The task calls for the lines below from the line with "Task: Open the Project panel gear settings" to the line with "Image resolution: width=819", both ends included, copied exactly, without any pictures.

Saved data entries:
----------
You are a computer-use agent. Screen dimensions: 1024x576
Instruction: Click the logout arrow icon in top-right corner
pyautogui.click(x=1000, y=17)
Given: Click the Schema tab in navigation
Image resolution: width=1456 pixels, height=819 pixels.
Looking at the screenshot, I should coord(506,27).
----------
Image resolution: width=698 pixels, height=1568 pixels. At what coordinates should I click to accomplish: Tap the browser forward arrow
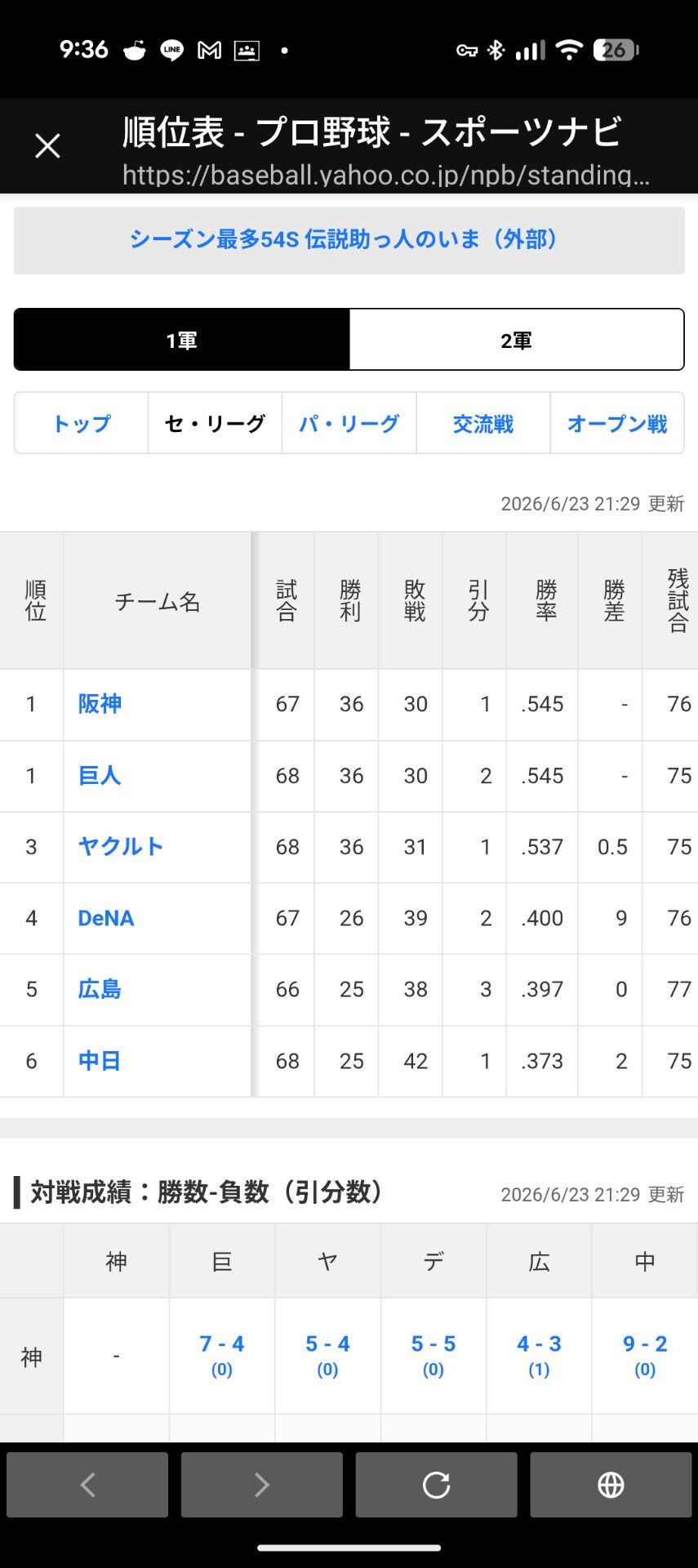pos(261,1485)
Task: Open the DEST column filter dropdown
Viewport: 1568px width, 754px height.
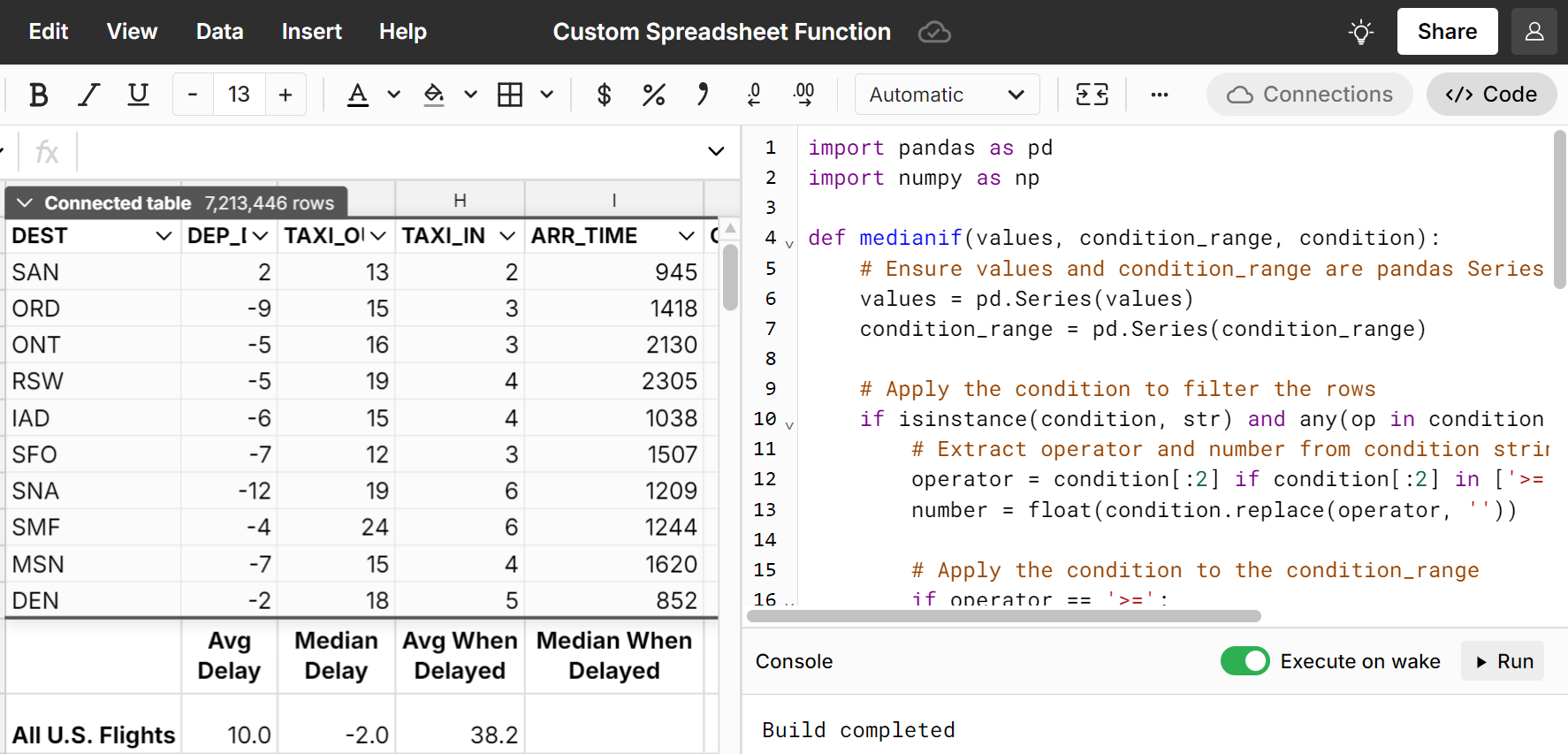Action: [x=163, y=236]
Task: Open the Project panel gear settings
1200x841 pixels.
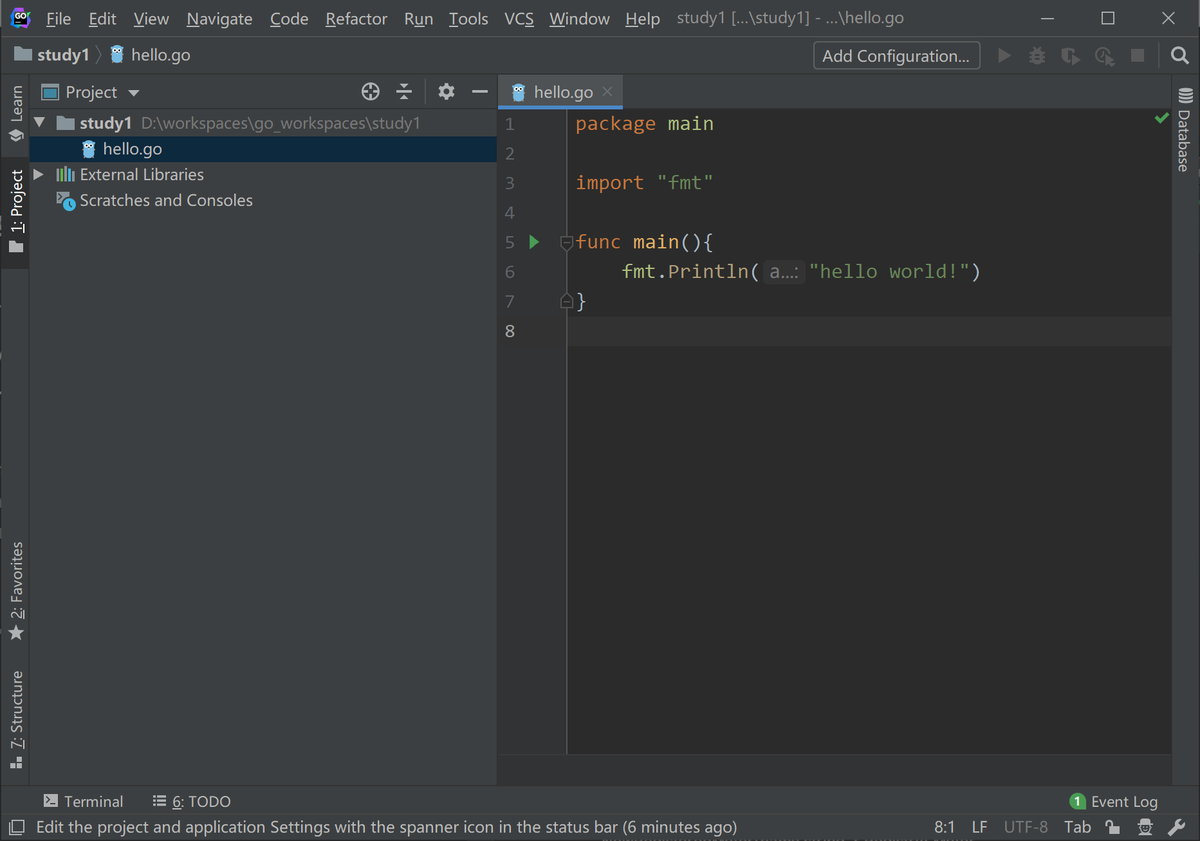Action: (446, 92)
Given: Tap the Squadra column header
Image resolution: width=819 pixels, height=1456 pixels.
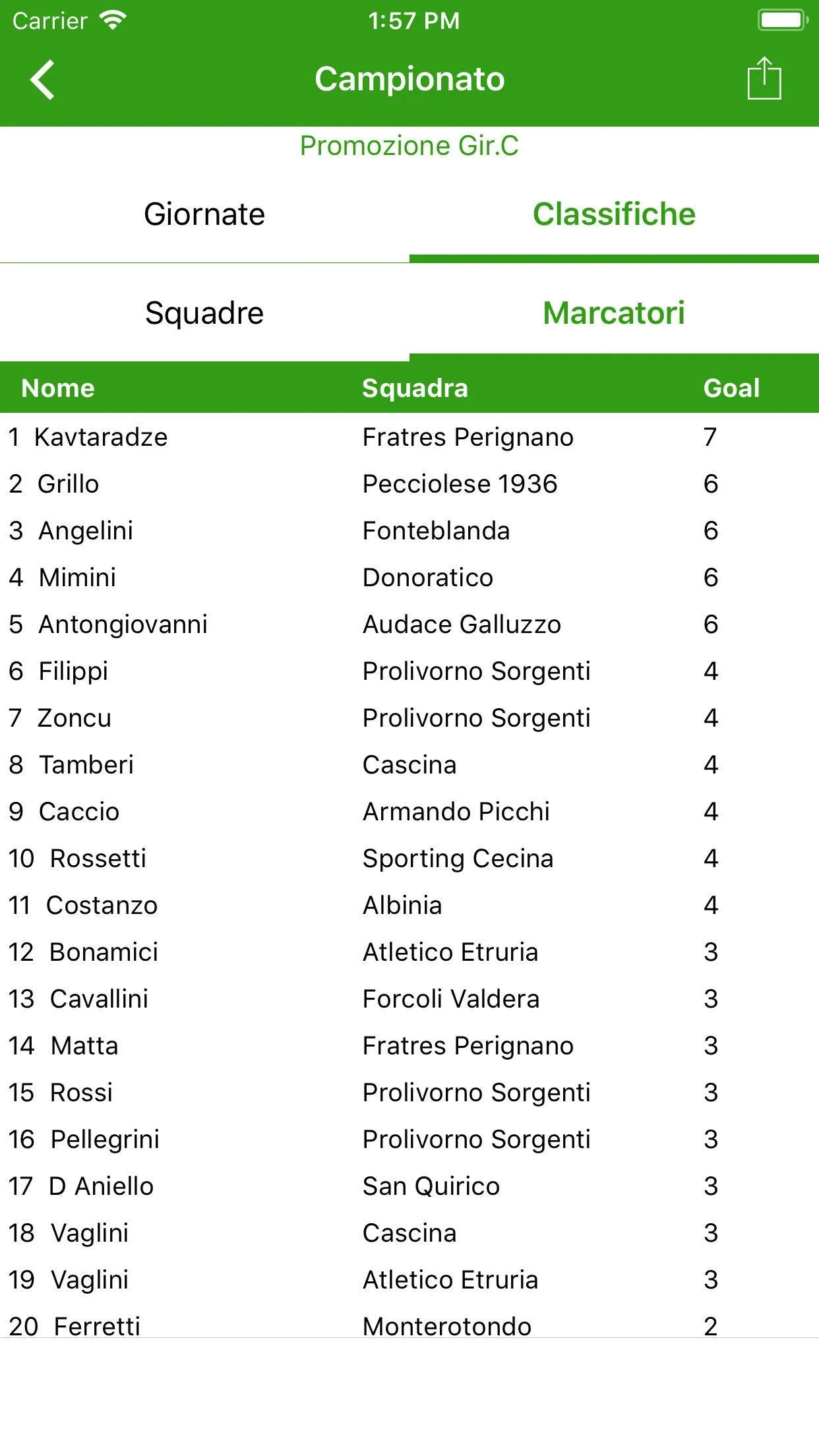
----------
◆ Task response
Task: Open the Project panel gear settings
1200x841 pixels.
Action: (446, 92)
Given: Tap the Squadra column header
Image resolution: width=819 pixels, height=1456 pixels.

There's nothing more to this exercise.